--- RECORDS FOR PROCESSING ---
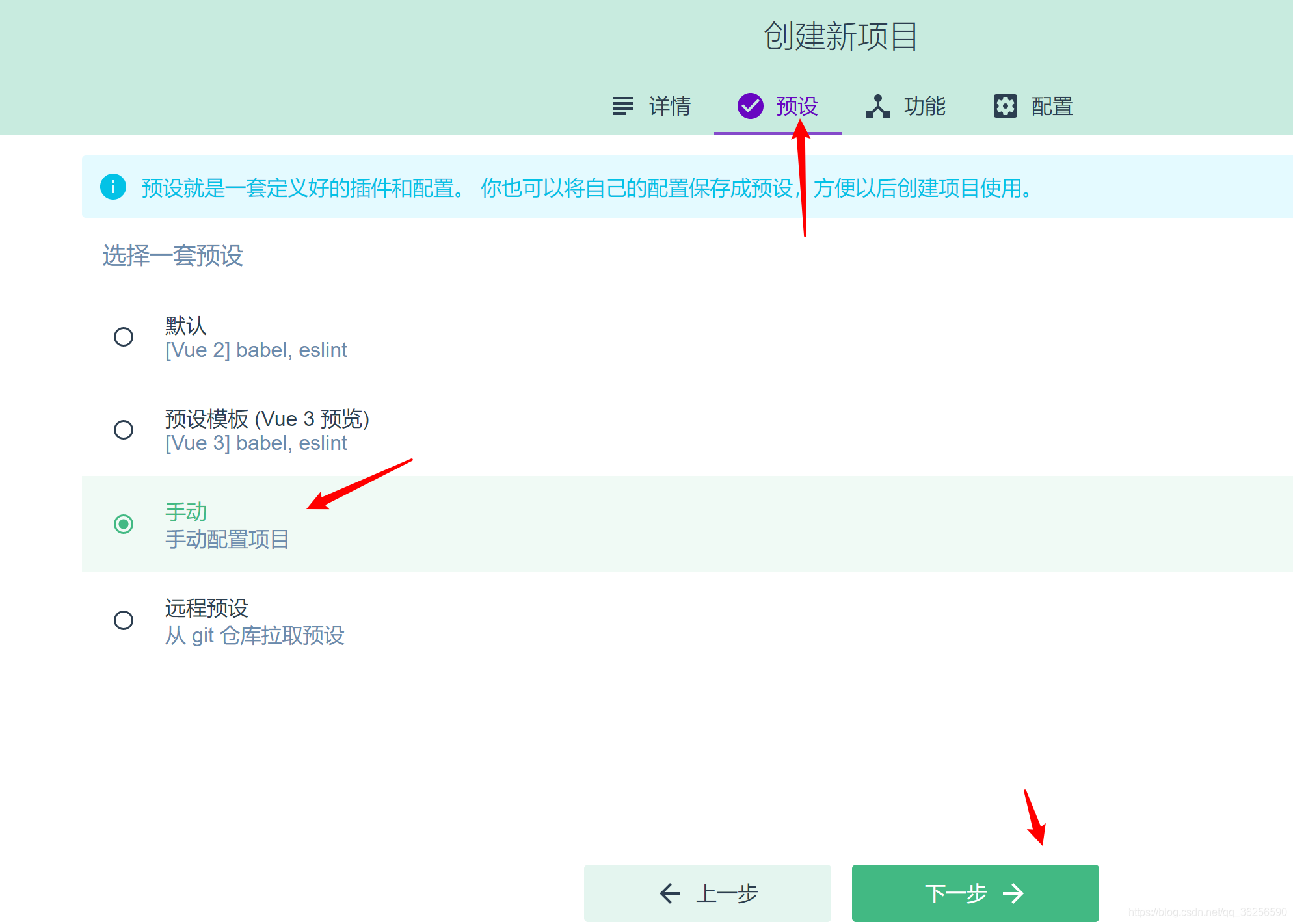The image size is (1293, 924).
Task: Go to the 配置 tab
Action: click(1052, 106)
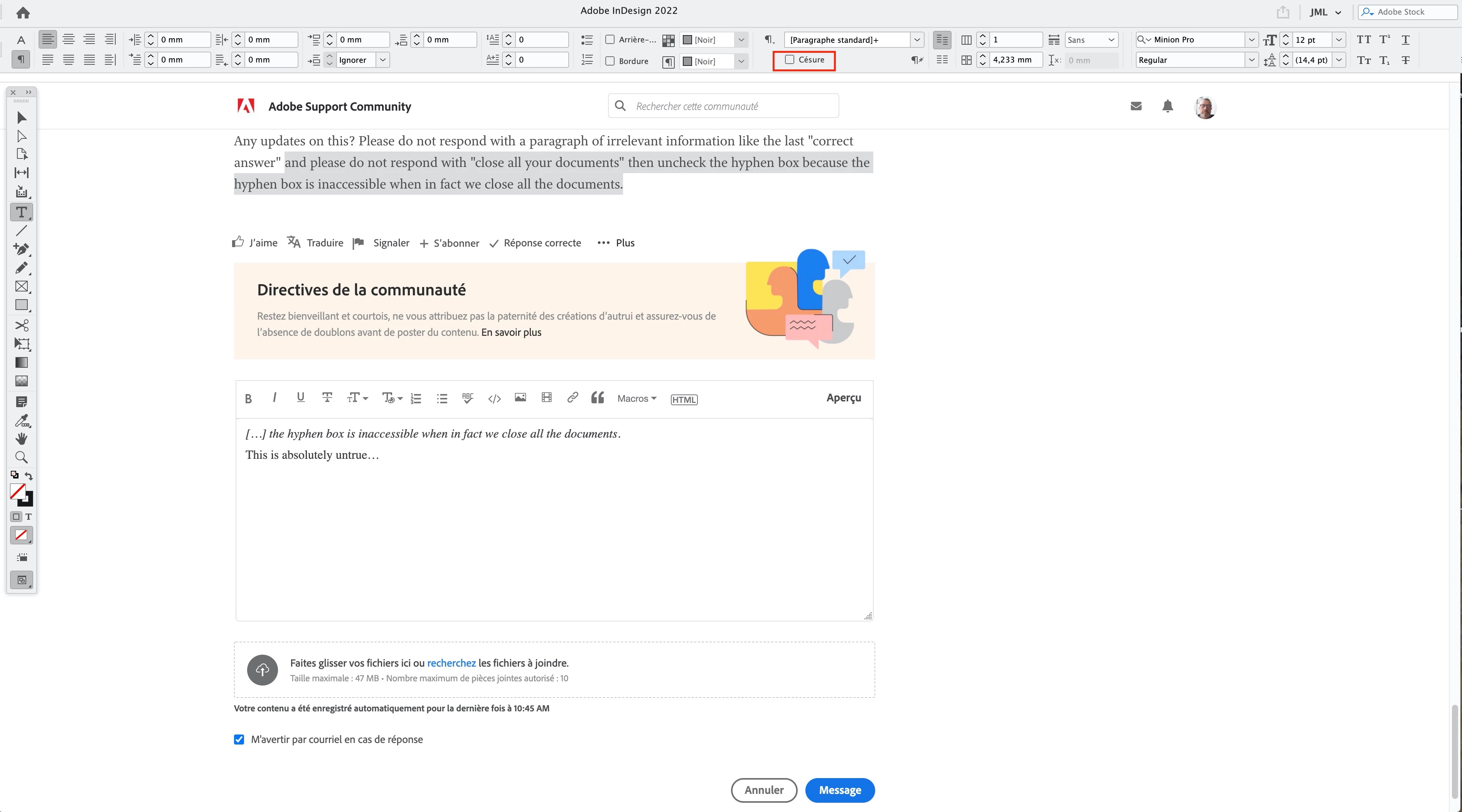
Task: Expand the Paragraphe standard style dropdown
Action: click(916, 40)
--
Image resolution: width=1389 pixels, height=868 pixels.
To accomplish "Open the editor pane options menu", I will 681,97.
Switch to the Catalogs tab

--- WHAT IS EXPECTED ---
Give back exactly the lines of the listing above that run from the line with "Image resolution: width=1389" to the line with "Switch to the Catalogs tab", inclusive.

--- THE COMPLETED TASK ---
Image resolution: width=1389 pixels, height=868 pixels.
To accomplish "Open the editor pane options menu", I will 681,97.
Switch to the Catalogs tab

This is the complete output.